Set exercise A -
Return everything from "Psychologists have there" down to "no in between." in the comments about von Däniken's books, copied word for word.
Set exercise B -
Write the next part of the reader comments about von Däniken's books, picking up after their final line.

I read von Daniken as a very young kid and loved it. But I read it, and enjoyed it very much, as a science fiction genre. I never bought it, but I admired the effort. And so I thank him for stimulating a child's imagination. Well done Mr. V!


I was very naive when I discovered his books as a child in my fathers bookshelf. Luckily my father told me that I should be careful not to take anything as "the truth" from any of Däniken's books. It helped me a lot with keeping the necessary scepticism while still enjoying the books and I was really grateful for this advice.


This was the first book that I picked out to buy for myself as a child (I remember pestering my parents for it at the Kroch’s and Brentano’s on Lake Street in Oak Park back in the 70s). I read it over and over and thanks to that, when I later came to stories like the Hebrews wandering the desert in Exodus, it was hard to put the von Däniken nonsense out of my mind.

Psychologists have there own version of this (which managed to achieve a sort of respectability) in Julian Jaynes’s The Origin of Consciousness in the Breakdown of the Bicameral Mind which has the same sort of furtive/animistic fallacies are put forth to justify a questionable conclusion.


Hey, Julian Jaynes! Haven't heard that name in a while. I remember that book fondly, compelling story telling. IMO Richard Dawkins said it best, it's either fucking nuts or fucking genius, no in between.

Recorded information -
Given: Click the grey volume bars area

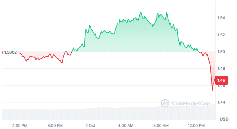Looking at the screenshot, I should (x=109, y=114).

Exercise response A -
Psychologists have there own version of this (which managed to achieve a sort of respectability) in Julian Jaynes’s The Origin of Consciousness in the Breakdown of the Bicameral Mind which has the same sort of furtive/animistic fallacies are put forth to justify a questionable conclusion.


Hey, Julian Jaynes! Haven't heard that name in a while. I remember that book fondly, compelling story telling. IMO Richard Dawkins said it best, it's either fucking nuts or fucking genius, no in between.

Exercise response B -
And I watched The Flintstones as a very young kid and loved it. And it deeply influenced how I thought cavemen lived. Well done, Hanna-Barbera!

The problem is that Erich von Däniken's "science fiction" was pseudo-scientific claptrap, which he sold as the truth, that perpetuated harmful cultural stereotypes, was patronizingly racist, also plagiarized French author Robert Charroux's "The Morning of the Magicians", and he never admitted he was wrong despite mountains of indisputable evidence.

At least Hanna-Barbera framed The Flintstones as fiction. Yabba Dabba Doo!

And at least Scooby Doo's whole schtick was that supernaturalism is just creeps wearing rubber masks. Scooby Doobie Doo!


The lesson we should have learnt from Scooby Doo is that most of the world's problems are created by rich old guys trying to protect their money/investment.


I think there is often a racist subtext to claims that 'the Egyptians couldn't have built the pyramids'. Why? Because they were Africans?


Geez. “It must be racism!” is almost as bad as “It must be aliens!”


Just peruse the list of great works that Ancient Aliens proponents claim could not have been built by the people who built them. Do they make that claim about the Parthenon? No. Other than Stonehenge, it's all stuff built outside of Western Civilization.

It could be a series of coincidences, or it could be old strains of racist anthropology, briefly suppressed by Boasian Cultural Anthropology, finding a new conspiratorial outlet.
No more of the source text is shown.